Second, having the extern with a different "opaque" type to avoid
exposing the struct rq definition, which is quite hackish.
What do you think ?
My opinion is that it's ugly, but maybe you have some better idea how to
write this nicer ?
( I am also not 100 % sure if I did this the way you wanted).
Thanks for helping out,
Eugen
On 27.08.25 13:59, Eugen Hristev wrote:
>
>
> On 8/25/25 16:58, David Hildenbrand wrote:
>> On 25.08.25 15:36, Eugen Hristev wrote:
>>>
>>>
>>> On 8/25/25 16:20, David Hildenbrand wrote:
>>>>
>>>>>>
>>>>>> IIRC, kernel/vmcore_info.c is never built as a module, as it also
>>>>>> accesses non-exported symbols.
>>>>>
>>>>> Hello David,
>>>>>
>>>>> I am looking again into this, and there are some things which in my
>>>>> opinion would be difficult to achieve.
>>>>> For example I looked into my patch #11 , which adds the `runqueues` into
>>>>> kmemdump.
>>>>>
>>>>> The runqueues is a variable of `struct rq` which is defined in
>>>>> kernel/sched/sched.h , which is not supposed to be included outside of
>>>>> sched.
>>>>> Now moving all the struct definition outside of sched.h into another
>>>>> public header would be rather painful and I don't think it's a really
>>>>> good option (The struct would be needed to compute the sizeof inside
>>>>> vmcoreinfo).
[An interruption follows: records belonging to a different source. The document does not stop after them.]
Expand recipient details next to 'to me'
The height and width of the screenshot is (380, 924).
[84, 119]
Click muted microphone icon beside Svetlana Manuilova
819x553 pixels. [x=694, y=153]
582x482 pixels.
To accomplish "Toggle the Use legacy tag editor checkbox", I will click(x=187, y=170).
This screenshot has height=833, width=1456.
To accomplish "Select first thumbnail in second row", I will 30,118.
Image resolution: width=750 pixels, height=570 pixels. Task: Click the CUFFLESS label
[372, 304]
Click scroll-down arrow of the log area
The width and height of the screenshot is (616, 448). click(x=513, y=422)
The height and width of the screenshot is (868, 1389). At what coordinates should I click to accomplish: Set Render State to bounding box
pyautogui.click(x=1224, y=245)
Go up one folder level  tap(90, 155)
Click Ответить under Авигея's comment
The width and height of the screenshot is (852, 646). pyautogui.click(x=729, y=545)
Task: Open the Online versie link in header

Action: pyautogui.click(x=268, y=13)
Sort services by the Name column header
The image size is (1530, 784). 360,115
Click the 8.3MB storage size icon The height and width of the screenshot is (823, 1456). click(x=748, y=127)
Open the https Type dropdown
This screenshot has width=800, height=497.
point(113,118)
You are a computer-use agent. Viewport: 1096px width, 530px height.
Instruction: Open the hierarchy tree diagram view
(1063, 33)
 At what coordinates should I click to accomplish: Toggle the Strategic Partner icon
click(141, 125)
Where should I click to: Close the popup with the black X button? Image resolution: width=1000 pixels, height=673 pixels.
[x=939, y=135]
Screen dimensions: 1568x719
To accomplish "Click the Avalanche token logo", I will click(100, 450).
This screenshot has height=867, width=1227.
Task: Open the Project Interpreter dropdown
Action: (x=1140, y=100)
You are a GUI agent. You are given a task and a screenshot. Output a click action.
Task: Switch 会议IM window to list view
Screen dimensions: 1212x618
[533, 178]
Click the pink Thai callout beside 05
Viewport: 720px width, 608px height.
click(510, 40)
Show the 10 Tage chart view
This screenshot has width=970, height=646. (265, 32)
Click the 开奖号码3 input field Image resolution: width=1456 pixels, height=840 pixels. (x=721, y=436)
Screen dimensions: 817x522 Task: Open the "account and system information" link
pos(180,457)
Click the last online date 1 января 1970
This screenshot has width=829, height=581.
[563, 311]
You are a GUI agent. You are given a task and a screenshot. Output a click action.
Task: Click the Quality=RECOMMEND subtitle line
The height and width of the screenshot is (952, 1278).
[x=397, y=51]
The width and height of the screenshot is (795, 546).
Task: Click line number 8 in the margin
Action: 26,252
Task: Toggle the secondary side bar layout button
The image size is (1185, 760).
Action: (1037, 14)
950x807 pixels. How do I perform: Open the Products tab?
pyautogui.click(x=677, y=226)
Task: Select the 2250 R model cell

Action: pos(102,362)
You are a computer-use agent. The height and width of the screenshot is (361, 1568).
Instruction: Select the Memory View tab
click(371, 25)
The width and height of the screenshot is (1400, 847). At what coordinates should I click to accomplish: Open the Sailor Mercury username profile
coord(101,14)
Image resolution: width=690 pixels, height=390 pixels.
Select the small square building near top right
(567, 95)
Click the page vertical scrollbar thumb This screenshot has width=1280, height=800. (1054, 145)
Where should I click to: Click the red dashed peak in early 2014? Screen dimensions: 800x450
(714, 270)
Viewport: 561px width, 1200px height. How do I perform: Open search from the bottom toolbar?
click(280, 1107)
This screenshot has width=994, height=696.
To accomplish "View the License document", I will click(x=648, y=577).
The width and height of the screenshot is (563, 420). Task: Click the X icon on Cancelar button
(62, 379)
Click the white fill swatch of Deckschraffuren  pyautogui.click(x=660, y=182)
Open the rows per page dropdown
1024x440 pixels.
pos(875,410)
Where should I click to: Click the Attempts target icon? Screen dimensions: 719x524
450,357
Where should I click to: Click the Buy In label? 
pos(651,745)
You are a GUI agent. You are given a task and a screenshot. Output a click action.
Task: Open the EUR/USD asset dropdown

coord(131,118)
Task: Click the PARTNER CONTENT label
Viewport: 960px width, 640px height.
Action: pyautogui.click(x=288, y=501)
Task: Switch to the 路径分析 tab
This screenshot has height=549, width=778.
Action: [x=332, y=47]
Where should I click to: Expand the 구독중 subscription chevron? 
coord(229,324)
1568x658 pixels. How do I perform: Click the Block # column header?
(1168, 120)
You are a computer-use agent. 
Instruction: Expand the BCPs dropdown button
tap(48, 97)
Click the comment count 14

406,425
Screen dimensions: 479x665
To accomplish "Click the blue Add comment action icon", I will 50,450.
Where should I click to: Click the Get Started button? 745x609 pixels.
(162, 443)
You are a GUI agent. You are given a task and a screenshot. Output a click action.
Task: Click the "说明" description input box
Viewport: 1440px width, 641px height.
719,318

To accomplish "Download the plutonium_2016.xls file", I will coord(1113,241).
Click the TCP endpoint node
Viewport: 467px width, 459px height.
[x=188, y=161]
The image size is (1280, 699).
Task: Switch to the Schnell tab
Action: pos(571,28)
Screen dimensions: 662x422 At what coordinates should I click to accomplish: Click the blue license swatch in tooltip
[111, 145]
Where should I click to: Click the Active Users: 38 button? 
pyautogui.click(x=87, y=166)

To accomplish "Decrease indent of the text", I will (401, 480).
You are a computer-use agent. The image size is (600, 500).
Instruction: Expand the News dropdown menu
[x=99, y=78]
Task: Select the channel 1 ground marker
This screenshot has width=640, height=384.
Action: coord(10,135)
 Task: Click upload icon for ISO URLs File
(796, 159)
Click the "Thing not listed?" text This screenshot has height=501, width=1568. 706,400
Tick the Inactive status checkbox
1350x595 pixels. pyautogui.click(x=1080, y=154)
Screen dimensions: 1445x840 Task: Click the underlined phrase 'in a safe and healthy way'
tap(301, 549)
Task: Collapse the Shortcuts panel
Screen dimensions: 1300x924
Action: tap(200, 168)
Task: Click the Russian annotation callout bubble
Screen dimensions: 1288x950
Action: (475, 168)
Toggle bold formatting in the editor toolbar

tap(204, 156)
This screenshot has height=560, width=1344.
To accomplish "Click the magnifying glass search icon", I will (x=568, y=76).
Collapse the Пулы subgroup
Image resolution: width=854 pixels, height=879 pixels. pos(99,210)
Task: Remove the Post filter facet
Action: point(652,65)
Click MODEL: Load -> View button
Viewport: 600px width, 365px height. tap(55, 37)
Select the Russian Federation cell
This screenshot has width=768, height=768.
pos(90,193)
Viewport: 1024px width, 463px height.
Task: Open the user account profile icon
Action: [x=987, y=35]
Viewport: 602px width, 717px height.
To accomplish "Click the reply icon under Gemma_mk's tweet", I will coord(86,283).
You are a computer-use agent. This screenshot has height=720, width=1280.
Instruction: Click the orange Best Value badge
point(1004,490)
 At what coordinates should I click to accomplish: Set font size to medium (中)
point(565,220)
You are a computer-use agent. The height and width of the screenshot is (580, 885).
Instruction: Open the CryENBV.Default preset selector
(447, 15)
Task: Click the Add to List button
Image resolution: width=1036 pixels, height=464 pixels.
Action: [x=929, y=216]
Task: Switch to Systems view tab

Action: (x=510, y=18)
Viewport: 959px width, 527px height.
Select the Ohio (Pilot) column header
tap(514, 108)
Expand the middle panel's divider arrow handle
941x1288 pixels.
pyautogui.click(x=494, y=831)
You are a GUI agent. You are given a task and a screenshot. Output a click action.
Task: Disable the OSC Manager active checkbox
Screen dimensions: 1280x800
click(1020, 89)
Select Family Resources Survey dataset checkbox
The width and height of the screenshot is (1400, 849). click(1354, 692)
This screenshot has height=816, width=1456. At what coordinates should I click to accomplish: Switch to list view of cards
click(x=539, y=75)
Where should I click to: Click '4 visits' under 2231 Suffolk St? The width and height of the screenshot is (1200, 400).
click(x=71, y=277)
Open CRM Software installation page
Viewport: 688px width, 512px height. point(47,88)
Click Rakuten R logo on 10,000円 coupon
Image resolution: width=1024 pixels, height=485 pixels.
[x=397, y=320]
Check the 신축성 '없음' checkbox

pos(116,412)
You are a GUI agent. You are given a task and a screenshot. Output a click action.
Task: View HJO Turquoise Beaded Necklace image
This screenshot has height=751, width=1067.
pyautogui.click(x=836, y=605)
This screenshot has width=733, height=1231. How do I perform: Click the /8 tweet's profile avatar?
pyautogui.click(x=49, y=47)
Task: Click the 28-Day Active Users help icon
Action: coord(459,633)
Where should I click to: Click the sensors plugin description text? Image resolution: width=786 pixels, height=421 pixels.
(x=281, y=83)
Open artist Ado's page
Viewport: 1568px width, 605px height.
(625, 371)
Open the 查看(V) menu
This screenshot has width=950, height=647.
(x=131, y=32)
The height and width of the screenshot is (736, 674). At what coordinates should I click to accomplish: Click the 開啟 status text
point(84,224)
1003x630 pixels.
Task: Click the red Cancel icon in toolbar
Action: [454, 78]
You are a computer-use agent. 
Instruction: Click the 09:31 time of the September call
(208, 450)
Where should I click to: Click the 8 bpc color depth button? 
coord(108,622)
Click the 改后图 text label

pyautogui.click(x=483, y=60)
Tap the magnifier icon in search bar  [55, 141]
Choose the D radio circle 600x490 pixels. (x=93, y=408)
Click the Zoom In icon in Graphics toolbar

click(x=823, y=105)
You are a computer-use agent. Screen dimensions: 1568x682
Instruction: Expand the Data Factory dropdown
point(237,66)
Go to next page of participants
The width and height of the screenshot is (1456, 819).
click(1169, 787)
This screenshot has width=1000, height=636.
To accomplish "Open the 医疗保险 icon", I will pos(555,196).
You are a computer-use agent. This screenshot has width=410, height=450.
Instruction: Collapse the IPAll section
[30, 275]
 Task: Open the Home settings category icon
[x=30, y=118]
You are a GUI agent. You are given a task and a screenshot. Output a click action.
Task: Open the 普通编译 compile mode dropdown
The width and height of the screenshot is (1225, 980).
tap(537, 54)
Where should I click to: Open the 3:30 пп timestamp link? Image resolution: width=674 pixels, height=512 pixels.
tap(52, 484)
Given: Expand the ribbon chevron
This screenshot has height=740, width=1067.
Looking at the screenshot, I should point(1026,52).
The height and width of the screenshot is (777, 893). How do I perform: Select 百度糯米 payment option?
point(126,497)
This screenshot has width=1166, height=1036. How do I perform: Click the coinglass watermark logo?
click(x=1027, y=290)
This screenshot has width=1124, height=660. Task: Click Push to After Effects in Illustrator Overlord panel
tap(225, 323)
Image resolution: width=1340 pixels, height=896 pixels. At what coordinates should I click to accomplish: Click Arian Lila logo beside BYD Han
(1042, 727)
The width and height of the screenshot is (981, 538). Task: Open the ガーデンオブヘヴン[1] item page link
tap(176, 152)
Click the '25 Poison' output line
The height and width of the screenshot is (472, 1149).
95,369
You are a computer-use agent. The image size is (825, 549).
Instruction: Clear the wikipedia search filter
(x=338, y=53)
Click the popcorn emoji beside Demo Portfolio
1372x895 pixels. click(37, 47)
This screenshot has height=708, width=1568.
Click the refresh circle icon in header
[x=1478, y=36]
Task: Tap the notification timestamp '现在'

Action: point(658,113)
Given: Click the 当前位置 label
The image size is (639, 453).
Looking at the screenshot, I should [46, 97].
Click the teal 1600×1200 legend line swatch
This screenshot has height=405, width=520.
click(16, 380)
Secondly, it would also imply moving all the nested struct
>>>>> definitions outside as well. I doubt this is something that we want for
>>>>> the sched subsys. How the subsys is designed, out of my understanding,
>>>>> is to keep these internal structs opaque outside of it.
>>>>
>>>> All the kmemdump module needs is a start and a length, correct? So the
>>>> only tricky part is getting the length.
>>>
>>> I also have in mind the kernel user case. How would a kernel programmer
>>> want to add some kernel structs/info/buffers into kmemdump such that the
>>> dump would contain their data ? Having "KMEMDUMP_VAR(...)" looks simple
>>> enough.
>>
>> The other way around, why should anybody have a saying in adding their
>> data to kmemdump? Why do we have that all over the kernel?
>>
>> Is your mechanism really so special?
>>
>> A single composer should take care of that, and it's really just start +
>> len of physical memory areas.
>>
>>> Otherwise maybe the programmer has to write helpers to compute lengths
>>> etc, and stitch them into kmemdump core.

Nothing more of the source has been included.